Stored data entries

——

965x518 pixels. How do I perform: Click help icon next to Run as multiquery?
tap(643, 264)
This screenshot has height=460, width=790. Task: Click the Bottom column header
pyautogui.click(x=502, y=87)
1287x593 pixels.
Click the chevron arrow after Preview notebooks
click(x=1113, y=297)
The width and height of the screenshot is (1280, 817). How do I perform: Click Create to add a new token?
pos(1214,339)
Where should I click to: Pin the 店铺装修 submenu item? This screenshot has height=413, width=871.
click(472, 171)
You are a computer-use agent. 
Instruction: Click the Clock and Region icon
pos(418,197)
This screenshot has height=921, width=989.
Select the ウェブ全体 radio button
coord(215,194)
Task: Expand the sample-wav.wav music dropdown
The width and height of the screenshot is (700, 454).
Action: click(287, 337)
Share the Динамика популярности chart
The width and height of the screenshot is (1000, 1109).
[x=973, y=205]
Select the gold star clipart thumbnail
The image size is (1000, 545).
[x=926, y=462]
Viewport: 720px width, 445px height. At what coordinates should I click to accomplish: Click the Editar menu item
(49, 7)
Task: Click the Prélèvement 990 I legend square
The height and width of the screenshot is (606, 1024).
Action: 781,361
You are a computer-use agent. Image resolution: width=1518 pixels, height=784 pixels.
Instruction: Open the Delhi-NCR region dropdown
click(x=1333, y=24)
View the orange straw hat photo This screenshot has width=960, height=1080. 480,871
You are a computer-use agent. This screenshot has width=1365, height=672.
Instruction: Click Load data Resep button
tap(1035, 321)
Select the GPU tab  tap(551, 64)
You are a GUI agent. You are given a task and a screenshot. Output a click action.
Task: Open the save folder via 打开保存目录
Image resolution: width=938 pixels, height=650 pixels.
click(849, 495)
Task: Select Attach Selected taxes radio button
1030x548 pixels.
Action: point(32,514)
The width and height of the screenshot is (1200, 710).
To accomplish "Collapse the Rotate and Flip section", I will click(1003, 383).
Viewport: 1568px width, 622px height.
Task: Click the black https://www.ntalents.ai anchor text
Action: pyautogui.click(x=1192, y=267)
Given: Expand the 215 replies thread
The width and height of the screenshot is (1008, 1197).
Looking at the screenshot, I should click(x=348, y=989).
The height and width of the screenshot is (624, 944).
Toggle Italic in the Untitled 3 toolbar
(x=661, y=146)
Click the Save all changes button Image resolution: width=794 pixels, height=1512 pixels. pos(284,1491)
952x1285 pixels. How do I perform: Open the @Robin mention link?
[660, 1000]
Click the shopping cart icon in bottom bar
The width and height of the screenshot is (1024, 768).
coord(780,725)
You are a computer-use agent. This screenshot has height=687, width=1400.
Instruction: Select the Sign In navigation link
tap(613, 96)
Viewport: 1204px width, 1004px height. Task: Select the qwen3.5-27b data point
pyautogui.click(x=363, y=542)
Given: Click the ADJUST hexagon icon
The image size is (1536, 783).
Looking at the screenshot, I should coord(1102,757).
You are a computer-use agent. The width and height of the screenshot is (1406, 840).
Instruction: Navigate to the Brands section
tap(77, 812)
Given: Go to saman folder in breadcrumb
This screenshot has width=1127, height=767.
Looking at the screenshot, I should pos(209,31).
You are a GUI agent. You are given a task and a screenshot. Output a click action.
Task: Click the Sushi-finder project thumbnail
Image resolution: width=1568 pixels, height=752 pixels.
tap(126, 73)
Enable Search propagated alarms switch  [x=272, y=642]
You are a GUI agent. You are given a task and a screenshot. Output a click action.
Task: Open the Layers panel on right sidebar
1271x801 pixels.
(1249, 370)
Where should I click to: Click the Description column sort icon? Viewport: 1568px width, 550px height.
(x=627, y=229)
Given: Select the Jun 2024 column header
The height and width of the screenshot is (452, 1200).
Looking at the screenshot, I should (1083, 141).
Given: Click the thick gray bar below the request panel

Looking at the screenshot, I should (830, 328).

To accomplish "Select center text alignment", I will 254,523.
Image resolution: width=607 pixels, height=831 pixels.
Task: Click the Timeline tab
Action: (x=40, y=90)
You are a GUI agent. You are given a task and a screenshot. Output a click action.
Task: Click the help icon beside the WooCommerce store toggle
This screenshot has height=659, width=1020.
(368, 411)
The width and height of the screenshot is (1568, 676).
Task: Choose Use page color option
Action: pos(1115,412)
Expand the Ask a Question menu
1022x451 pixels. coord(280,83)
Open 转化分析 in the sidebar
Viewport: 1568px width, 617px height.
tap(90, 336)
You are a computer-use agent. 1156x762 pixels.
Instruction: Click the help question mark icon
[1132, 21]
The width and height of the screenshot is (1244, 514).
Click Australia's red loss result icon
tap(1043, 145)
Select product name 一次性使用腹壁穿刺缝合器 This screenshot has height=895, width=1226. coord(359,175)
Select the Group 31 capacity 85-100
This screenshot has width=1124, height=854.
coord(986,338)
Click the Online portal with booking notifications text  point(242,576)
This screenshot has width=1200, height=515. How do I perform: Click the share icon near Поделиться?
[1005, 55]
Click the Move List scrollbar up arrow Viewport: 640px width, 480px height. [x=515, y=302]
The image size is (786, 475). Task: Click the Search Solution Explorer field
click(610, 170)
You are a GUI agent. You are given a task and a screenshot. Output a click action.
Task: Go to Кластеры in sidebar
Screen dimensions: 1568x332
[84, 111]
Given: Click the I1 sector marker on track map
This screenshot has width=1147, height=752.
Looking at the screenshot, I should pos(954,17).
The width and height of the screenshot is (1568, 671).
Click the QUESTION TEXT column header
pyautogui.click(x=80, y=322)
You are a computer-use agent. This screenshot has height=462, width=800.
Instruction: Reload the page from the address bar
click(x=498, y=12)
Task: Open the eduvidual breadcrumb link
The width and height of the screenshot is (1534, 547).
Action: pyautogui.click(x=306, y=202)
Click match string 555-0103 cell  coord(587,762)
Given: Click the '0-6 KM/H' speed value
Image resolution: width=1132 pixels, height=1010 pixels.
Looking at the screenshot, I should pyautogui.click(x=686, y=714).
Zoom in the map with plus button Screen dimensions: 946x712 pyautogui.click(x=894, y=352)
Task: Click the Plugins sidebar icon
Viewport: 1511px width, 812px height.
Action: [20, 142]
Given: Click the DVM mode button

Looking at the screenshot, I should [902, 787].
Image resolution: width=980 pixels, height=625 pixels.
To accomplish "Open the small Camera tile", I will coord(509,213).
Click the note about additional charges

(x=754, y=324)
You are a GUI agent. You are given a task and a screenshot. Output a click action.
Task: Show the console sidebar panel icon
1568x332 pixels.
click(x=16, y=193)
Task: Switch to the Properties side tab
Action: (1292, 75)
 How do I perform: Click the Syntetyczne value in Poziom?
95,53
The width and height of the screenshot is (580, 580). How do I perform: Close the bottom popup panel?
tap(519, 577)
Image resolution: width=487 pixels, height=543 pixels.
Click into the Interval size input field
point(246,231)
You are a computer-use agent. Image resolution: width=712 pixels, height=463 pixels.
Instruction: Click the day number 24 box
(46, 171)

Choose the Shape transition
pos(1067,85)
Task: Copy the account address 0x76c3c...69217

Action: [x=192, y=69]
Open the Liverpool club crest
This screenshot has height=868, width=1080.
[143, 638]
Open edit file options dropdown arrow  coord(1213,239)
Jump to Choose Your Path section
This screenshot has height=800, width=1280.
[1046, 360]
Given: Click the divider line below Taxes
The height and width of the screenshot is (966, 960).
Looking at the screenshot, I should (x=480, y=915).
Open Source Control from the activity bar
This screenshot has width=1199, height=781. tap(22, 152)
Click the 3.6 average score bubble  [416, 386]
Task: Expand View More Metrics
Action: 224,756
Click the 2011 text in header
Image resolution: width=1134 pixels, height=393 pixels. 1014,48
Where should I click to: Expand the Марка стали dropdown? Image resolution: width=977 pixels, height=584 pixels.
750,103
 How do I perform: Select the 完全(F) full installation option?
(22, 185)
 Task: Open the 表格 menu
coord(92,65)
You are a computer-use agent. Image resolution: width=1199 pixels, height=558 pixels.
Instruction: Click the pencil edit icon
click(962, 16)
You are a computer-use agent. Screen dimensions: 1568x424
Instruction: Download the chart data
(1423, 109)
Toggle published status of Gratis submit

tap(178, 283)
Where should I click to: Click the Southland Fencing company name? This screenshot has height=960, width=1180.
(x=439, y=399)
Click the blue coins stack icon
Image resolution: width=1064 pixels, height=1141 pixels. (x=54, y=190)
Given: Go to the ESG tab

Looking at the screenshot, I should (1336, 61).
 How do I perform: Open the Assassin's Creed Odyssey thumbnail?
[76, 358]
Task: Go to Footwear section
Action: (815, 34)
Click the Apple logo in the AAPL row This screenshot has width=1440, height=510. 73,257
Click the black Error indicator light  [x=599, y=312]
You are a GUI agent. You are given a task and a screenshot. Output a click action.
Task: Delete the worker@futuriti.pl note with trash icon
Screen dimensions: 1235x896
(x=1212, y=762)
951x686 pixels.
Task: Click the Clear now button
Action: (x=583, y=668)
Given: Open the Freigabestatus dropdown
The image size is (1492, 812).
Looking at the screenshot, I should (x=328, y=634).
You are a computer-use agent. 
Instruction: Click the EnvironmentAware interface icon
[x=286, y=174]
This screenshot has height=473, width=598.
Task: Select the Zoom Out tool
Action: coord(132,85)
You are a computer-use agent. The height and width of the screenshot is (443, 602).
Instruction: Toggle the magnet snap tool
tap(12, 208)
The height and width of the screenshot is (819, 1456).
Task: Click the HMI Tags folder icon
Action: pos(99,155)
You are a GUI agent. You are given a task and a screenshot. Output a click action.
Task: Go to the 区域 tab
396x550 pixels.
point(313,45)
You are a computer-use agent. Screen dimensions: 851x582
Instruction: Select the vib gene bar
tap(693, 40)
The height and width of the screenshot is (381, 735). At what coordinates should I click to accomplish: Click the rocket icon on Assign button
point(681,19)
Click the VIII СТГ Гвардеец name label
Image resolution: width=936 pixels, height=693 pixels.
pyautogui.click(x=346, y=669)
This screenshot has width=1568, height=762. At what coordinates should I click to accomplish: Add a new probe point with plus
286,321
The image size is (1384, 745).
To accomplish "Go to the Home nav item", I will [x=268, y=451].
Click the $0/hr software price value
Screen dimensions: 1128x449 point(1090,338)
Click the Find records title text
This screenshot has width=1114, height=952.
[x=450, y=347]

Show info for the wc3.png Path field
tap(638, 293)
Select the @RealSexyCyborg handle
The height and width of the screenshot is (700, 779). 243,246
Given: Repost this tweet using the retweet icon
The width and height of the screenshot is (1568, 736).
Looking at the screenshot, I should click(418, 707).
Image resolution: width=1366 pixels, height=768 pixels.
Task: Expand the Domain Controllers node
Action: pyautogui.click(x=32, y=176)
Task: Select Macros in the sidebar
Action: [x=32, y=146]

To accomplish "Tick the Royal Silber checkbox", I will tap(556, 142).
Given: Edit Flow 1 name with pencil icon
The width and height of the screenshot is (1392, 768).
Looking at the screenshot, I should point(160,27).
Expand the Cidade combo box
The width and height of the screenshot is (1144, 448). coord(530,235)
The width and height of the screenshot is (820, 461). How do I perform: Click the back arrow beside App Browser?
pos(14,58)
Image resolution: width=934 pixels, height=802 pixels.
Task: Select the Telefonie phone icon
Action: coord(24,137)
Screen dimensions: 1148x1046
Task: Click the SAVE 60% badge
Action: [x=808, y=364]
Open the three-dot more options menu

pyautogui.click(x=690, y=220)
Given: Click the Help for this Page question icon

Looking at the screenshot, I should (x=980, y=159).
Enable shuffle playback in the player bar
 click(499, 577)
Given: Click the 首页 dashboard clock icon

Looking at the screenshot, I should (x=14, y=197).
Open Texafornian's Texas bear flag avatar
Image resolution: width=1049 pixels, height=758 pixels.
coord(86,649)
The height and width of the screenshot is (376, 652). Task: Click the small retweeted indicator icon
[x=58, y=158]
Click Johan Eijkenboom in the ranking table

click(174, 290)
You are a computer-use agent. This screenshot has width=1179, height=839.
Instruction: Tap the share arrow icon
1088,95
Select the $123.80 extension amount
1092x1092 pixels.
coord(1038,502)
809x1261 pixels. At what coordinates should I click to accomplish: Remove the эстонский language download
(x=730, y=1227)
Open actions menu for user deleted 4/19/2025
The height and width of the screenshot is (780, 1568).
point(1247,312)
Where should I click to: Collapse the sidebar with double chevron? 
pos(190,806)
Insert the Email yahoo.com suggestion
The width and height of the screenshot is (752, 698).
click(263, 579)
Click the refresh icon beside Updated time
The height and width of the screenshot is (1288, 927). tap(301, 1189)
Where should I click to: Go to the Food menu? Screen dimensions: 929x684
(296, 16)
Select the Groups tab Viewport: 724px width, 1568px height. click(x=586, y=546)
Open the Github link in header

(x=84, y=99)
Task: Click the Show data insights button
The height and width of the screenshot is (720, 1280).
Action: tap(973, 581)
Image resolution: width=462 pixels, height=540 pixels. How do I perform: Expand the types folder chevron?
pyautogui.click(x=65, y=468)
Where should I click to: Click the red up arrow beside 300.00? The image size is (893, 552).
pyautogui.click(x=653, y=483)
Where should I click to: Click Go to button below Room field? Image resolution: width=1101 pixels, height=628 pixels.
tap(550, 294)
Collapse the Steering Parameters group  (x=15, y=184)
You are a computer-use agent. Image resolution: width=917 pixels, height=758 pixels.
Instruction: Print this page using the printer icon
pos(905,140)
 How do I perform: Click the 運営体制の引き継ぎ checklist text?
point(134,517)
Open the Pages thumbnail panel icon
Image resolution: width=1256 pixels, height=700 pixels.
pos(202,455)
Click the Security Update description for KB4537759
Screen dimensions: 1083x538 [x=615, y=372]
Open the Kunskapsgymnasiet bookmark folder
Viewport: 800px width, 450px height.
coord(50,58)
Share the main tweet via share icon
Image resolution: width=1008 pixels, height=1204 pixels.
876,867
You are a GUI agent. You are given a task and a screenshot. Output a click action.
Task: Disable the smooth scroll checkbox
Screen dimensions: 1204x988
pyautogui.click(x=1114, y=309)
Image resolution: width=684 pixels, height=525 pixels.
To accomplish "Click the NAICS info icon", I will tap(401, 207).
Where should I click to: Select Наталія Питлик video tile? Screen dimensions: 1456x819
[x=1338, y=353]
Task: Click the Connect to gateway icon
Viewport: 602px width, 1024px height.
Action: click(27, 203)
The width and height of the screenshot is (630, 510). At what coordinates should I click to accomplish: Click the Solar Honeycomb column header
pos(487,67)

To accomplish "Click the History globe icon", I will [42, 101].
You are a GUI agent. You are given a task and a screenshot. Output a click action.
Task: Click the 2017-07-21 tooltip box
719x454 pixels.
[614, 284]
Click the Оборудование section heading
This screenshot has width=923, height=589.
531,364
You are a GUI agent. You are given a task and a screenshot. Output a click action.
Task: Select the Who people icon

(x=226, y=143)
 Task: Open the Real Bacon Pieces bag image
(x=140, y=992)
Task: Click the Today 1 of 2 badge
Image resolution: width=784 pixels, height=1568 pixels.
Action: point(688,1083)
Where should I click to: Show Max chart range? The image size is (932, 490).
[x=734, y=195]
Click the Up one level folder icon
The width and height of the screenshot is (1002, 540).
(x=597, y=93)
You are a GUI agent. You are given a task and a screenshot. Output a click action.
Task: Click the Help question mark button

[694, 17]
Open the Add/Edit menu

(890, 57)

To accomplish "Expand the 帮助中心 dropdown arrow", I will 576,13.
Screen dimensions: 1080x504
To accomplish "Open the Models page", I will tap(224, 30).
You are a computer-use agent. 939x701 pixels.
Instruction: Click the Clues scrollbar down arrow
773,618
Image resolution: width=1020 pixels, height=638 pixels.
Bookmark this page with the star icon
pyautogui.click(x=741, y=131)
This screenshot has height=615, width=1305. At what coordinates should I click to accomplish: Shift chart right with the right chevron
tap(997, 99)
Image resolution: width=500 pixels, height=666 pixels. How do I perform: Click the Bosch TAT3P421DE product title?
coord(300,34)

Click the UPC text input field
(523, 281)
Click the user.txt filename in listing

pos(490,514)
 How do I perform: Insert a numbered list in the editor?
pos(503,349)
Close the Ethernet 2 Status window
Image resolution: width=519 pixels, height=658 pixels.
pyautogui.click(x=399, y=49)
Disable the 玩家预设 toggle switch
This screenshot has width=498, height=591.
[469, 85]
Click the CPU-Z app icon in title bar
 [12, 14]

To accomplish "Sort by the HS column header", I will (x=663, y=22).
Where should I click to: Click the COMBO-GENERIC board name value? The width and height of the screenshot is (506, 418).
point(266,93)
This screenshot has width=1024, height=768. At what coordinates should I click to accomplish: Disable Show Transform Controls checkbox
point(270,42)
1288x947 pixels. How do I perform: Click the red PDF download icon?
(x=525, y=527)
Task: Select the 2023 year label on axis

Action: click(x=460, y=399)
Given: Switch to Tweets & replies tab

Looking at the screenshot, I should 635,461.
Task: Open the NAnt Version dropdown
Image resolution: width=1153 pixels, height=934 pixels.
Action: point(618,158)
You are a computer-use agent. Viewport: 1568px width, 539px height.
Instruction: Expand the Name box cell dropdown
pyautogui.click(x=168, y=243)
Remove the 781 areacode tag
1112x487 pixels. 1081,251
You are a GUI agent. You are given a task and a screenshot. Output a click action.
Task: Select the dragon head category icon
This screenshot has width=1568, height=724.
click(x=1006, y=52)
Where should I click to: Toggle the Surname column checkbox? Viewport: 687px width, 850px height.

——

WORK TASK
Your reply must contain exactly the lines from the first line of the data through the line holding "View the orange", and nothing more.

RESULT OF THE EXERCISE
965x518 pixels. How do I perform: Click help icon next to Run as multiquery?
tap(643, 264)
This screenshot has height=460, width=790. Task: Click the Bottom column header
pyautogui.click(x=502, y=87)
1287x593 pixels.
Click the chevron arrow after Preview notebooks
click(x=1113, y=297)
The width and height of the screenshot is (1280, 817). How do I perform: Click Create to add a new token?
pos(1214,339)
Where should I click to: Pin the 店铺装修 submenu item? This screenshot has height=413, width=871.
click(472, 171)
You are a computer-use agent. 
Instruction: Click the Clock and Region icon
pos(418,197)
This screenshot has height=921, width=989.
Select the ウェブ全体 radio button
coord(215,194)
Task: Expand the sample-wav.wav music dropdown
The width and height of the screenshot is (700, 454).
Action: click(287, 337)
Share the Динамика популярности chart
The width and height of the screenshot is (1000, 1109).
[x=973, y=205]
Select the gold star clipart thumbnail
The image size is (1000, 545).
[x=926, y=462]
Viewport: 720px width, 445px height. At what coordinates should I click to accomplish: Click the Editar menu item
(49, 7)
Task: Click the Prélèvement 990 I legend square
The height and width of the screenshot is (606, 1024).
Action: 781,361
You are a computer-use agent. Image resolution: width=1518 pixels, height=784 pixels.
Instruction: Open the Delhi-NCR region dropdown
click(x=1333, y=24)
View the orange straw hat photo This screenshot has width=960, height=1080. 480,871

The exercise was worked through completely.